The crust of the Camembeso cheese is fluffy, soft and white in color due to the mold "penicillium camemberti", hence its name.

Inside, just below the crust, we find the richest and most flavorful paste, with a light whitish yellow color and a creamy and melting texture, ending in the central part with a more compact and chalky whitish paste.

The taste of Camembeso is sweet and slightly acidic, with notes of mushrooms and vegetables (yogurt and grass).

The crust has hints of almond, an aroma of wet earth and mold.

It is recommended to consume it alone or with nuts, strawberries, and it pairs very well with white wines.

About the Dairy:

Quesos y Besos, led by Paco Romero and Silvia Peláez, is a dairy created in 2016 in Guarromán (Jaén).

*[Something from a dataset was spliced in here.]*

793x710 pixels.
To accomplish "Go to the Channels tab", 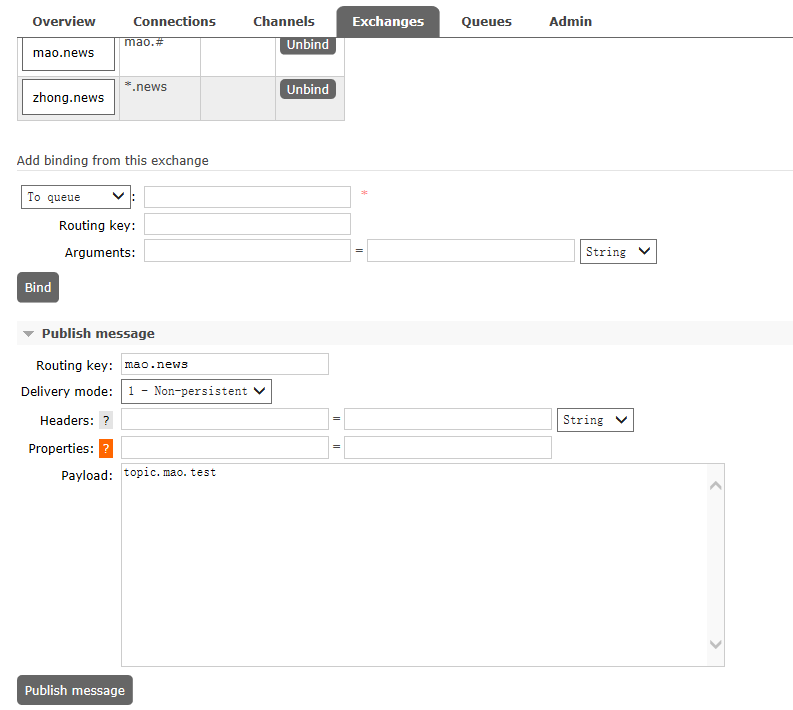I will 284,21.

Heirs to a tradition of four generations working with goat milk, they decided to create the dairy Quesos y Besos and bet on the lactic coagulation cheeses from their own herds of Malagueña goats.

Animal origin: Goat

Type of milk: Pasteurized

  • Ingredients:Slow pasteurized goat milk, rennet, lactic ferments, vegetable charcoal and salt.
  • Soft paste and moldy crust.
  • Maturation:30 days
  • Allergens:Lactose
  • Fat Content:
  • Best Before:35 days from the maturation date
  • Consumption Temperature: It is recommended to temper before consumption
  • Nutritional Information (100 grams):
    • Energy value: 1225 Kj / 295 Kcal.
    • Fats 23.0 g of which saturated fatty acids 16.0 g.
    • Carbohydrates 1 g of which sugars 1 g.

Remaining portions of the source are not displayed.